Abstract: In order to solve the problems of heterogeneous gap, semantic gap and inability to effectively fuse modalities in multi-modal sentiment analysis, this paper proposes a new framework, a multi-modal sentiment analysis model CM-SAIR based on cross-modal Transformer for semantic alignment and information refinement, which can effectively solve problems such as multi-modal semantic misalignment and semantic noise, and achieve better interactive fusion of multi-modal data. Multi-modal feature embedding module (MFE) is used to enhance the emotional information of visual and audio modalities. A well-defined inter-modal semantic alignment module (ISA) is proposed for bimodal temporal dimensions alignment. Sentiment parsing and sentiment refinement are performed through an intra-modal information refinement module (IIR). Effective modal fusion is achieved through the multi-modal gated fusion module (MGF). Extensive experiments on popular multi-modal sentiment analysis datasets demonstrate the advantages of the CM-SAIR framework over state-of-the-art baselines.
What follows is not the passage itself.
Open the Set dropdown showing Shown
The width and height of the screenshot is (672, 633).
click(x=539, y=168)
Key words: multi-modal feature embedding, semantic alignment, information refinement, multi-modal gated fusion, multi-modal sentiment analysis

摘要： 为了解决多模态情感分析中存在异构鸿沟和语义鸿沟，以及模态无法有效融合等问题，提出了一个新的框架，基于跨模态Transformer的语义对齐和信息细化的多模态情感分析模型CM-SAIR（cross-modal semantic alignment and information refinement for multi-modal sentiment analysis），可以有效地解决多模态语义不对齐、语义噪声等问题，实现多模态数据更好地交互融合。使用多模态特征嵌入模块（multi-modal feature embedding，MFE）增强视觉和听觉模态的情感信息。通过一个定义良好的模态间语义对齐模块（inter-modal semantic alignment，ISA）进行双模态时间维度的对齐。通过一个模态内的信息细化模块（intra-modal information refinement，IIR）进行情感解析和情感细化。通过多模态门控融合模块（multi-modal gated fusion，MGF）实现模态的有效融合。在流行的多模态情感分析数据集上进行实验，证明了CM-SAIR框架与最先进的基线相比的优势。
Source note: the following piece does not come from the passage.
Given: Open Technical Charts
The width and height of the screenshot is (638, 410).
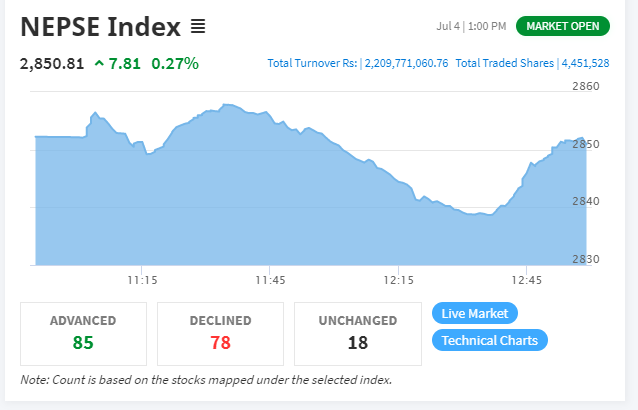Looking at the screenshot, I should click(x=490, y=340).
关键词: 多模态特征嵌入, 语义对齐, 信息细化, 多模态门控融合, 多模态情感分析

DING Meirong, CHEN Hongye, ZENG Biqing. Cross-Modal Semantic Alignment and Information Refinement for Multi-Modal Sentiment Analysis[J]. Computer Engineering and Applications, 2024, 60(22): 114-125.

丁美荣, 陈鸿业, 曾碧卿. 跨模态语义对齐和信息细化的多模态情感分析[J]. 计算机工程与应用, 2024, 60(22): 114-125.

References

[1] CHEN F, LUO Z, XU Y, et al. Complementary fusion of multi-features and multi-modalities in sentiment analysis[J]. arXiv:1904.08138, 2019.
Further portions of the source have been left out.